Это на самом деле очень больно! Такая умница, красавица, на высоком лбу написаны фломастером два высших образования, притом мастерица и рукодельница, что ж ей ещё делать, комсомолка, аэробика и шейпинг, а всё из-за какой-то, прости господи, коммуникативной катастрофы псу под хвост. А мужикам всем только одного и надо! А барышни и сами бы рады, да непривычные они, то есть — не приучены, а им лишь бы скорей, а какая бы жена была! Горько Петрову, стыдно, хоть плачь. И плакал потихоньку, а перебравши — и открыто, в скатерть, тарелку или какую-нибудь пепельницу.

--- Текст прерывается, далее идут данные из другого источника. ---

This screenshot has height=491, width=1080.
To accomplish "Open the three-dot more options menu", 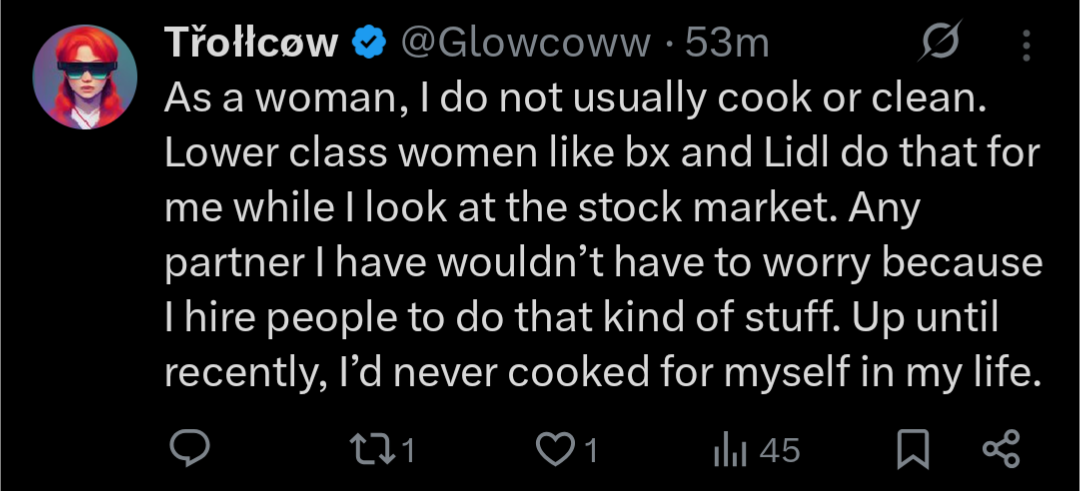I will 1025,45.
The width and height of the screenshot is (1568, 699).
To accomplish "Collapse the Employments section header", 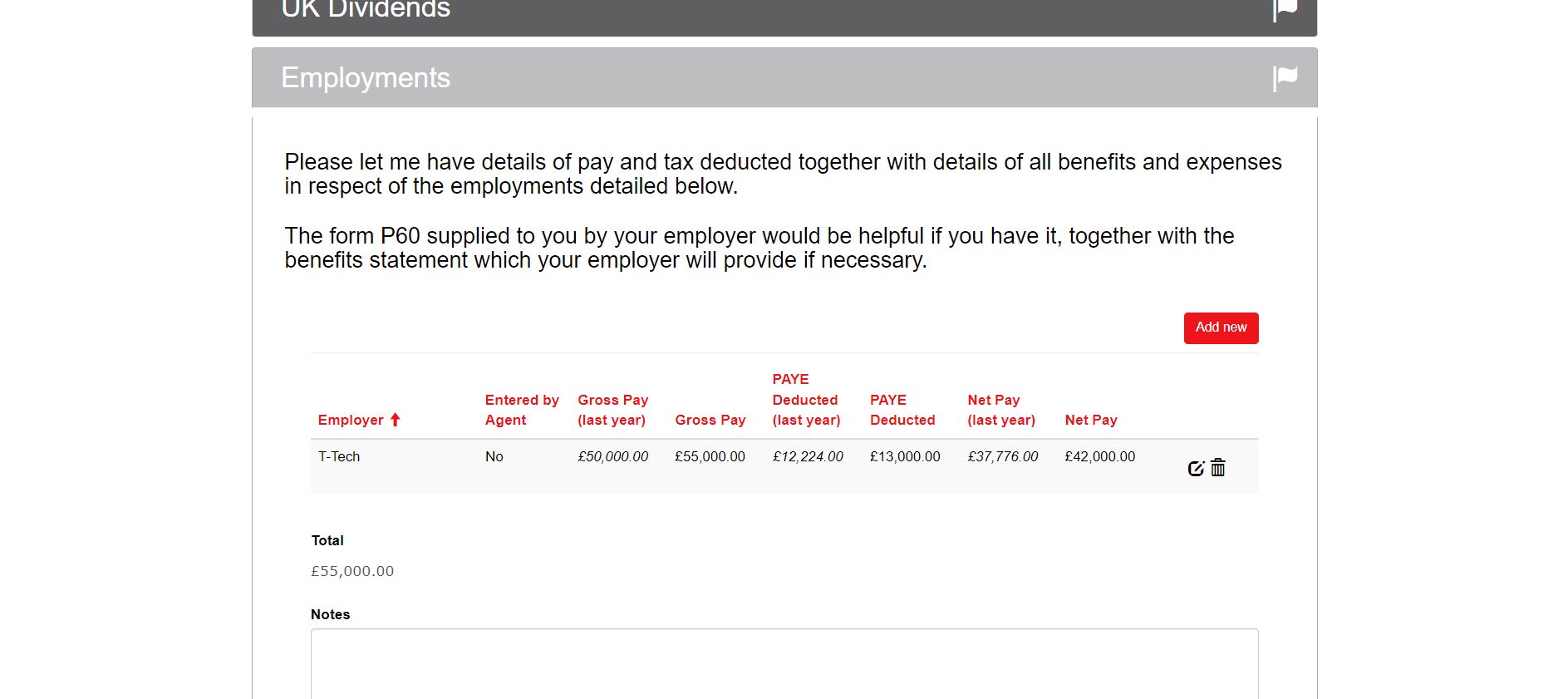I will pyautogui.click(x=748, y=78).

А вот и подлинное описание пепельницы. Каслинского литья, украшенная сценой охоты легавой собаки на Серую Шейку. Пепельница не вполне овальна в плане, овал немного сплюснут с противоположной наблюдателю стороны, той, где ветер из окна, так и не удосуженного заклеить на зиму, и левый бок легавой таким образом постоянно подвержен простуде, но она не парится, а с прижатыми ухами, на полусогнутых лапах по-кошачьи крадётся к, вероятно, подстреленной утке, которая раскрыла клюв и тщетно машет крыльями. Поза пса столь же противоестественна, сколько и его поведение, ведь он не кошка, и вслед подкрадывающемуся псу подкрадывается предчувствие и дальнейшей противоестественности его поступков. Ибо его чугунный гениталий, если только он не живёт отдельной жизнью, кажется некстати крупен для обычной охоты не на жизнь, а на смерть, он, кажется, приуготовлен для охоты с противоположной направленностью. Мысль о такой охоте, в рассуждении не только межвидовой, но и межродовой разницы участников, и создаёт неоднократно упомянутое ощущение противоестественности. Что вело рукой уральского скульптора, когда он создавал свой шедевр, — небрежность ли немного сонной руки, святое ли незнание собачьей пластики, или, хуже того, неуместное озорство? Бог знает, Бог ему и судья, а мы так не шутя считали эту тяжёлую (в натуре тяжёлую, Прелесть Наша, тяжёлую, как всё!) вещицу лучшим украшением нашего кухонного равно письменного стола.
Если только не стоит на нём масс баварского пива и медное блюдо, на котором благоухают грязноватые, хотя и варёные, свиные ножки с кислой капустой и зелёным горошком «Хайнц», а под столом, где их обдувает мороз из щелей, — ещё много непочатых шклянок того же пива. Но и тогда роскошная пепельница и скудоумные часы за спиной распалённого похотью кобеля напоминают, что пиво и свиные ножки — лишь блуд чревоугодия, не столь, впрочем, греховный, сколь краткий и суетный. И пепельница так же равнодушно принимает на своё лоно трубочную золу, аккуратно выбиваемую сейчас слегка нетвёрдой рукой, как утром принимала в себя один за другим торопливые сигаретные окурки, когда по бумаге торопливо мелькал «Паркер» — относительно дешёвенький, но самый настоящий паркер, подарок уральского драматурга Надежды Колтышевой.